▶ [짧은 과제]: 자료에서 "Open the options menu next to Bob Miles" 줄부터 "This screenshot has width=806, height=624." 줄까지 전부 다시 쓰되, 표현 "options menu"만 "settings menu" 표현으로 바꾸고 나머지는 그대로 두세요.

+++ 제시된 정보

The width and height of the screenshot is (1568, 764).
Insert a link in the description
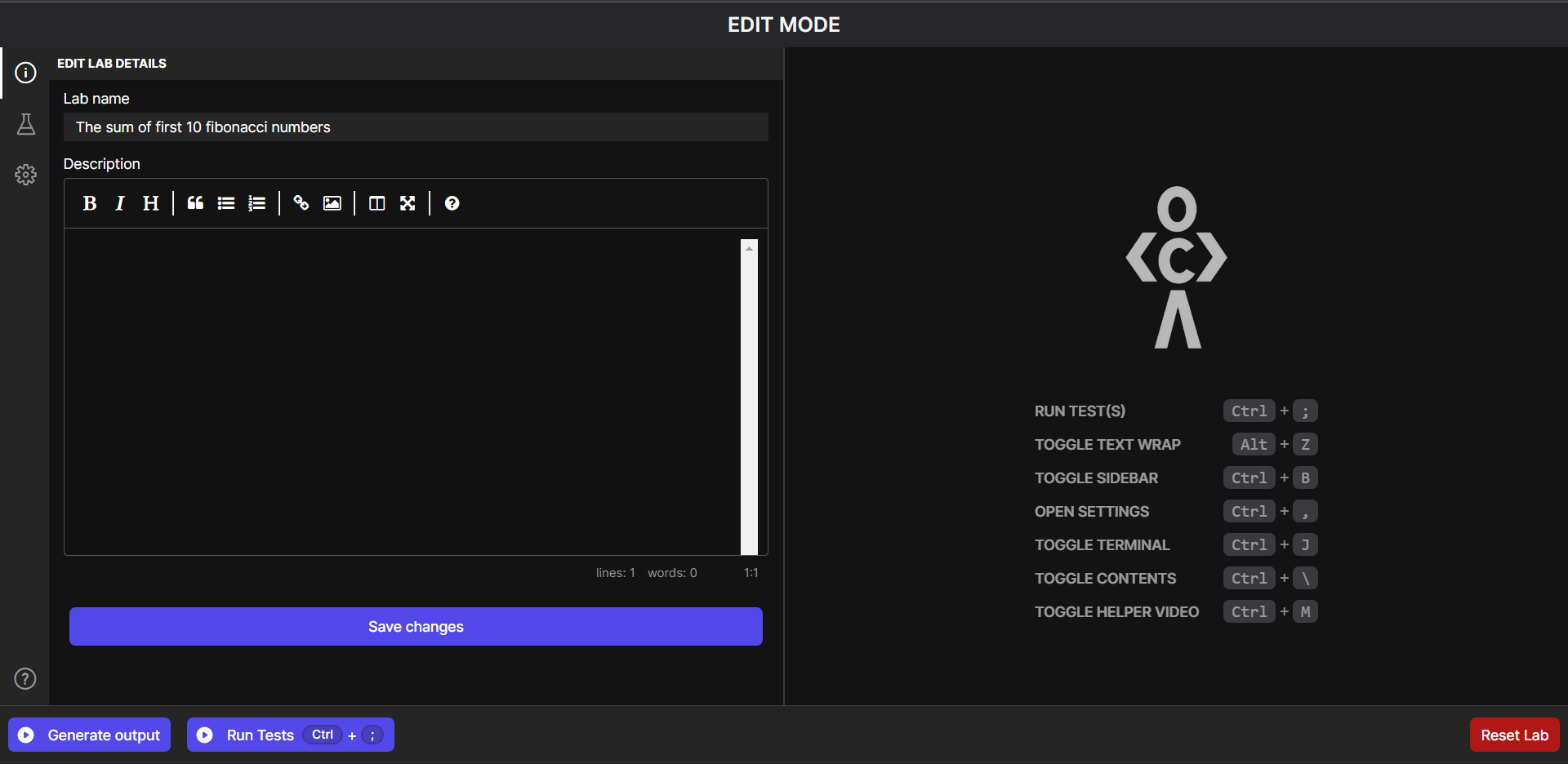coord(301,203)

++++++
+++ 제시된 정보

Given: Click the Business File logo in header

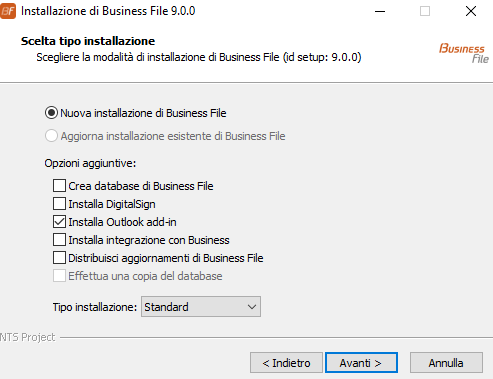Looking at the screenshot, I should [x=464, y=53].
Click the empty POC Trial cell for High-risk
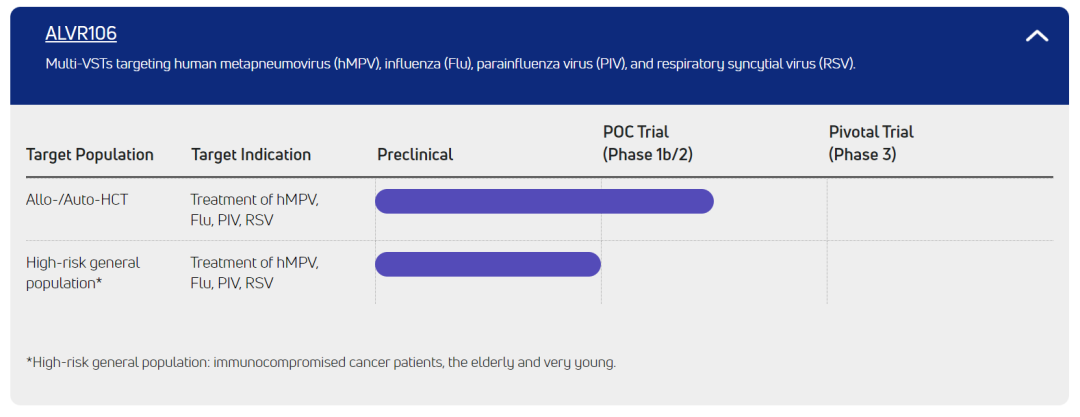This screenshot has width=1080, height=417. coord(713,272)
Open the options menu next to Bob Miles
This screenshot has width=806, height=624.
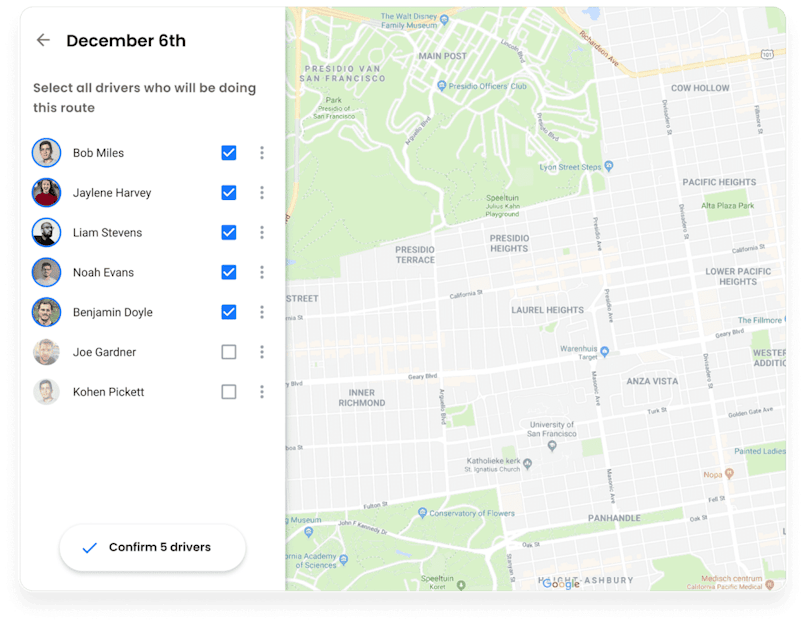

++++++

▶ [전체 답변]:
Open the settings menu next to Bob Miles
This screenshot has width=806, height=624.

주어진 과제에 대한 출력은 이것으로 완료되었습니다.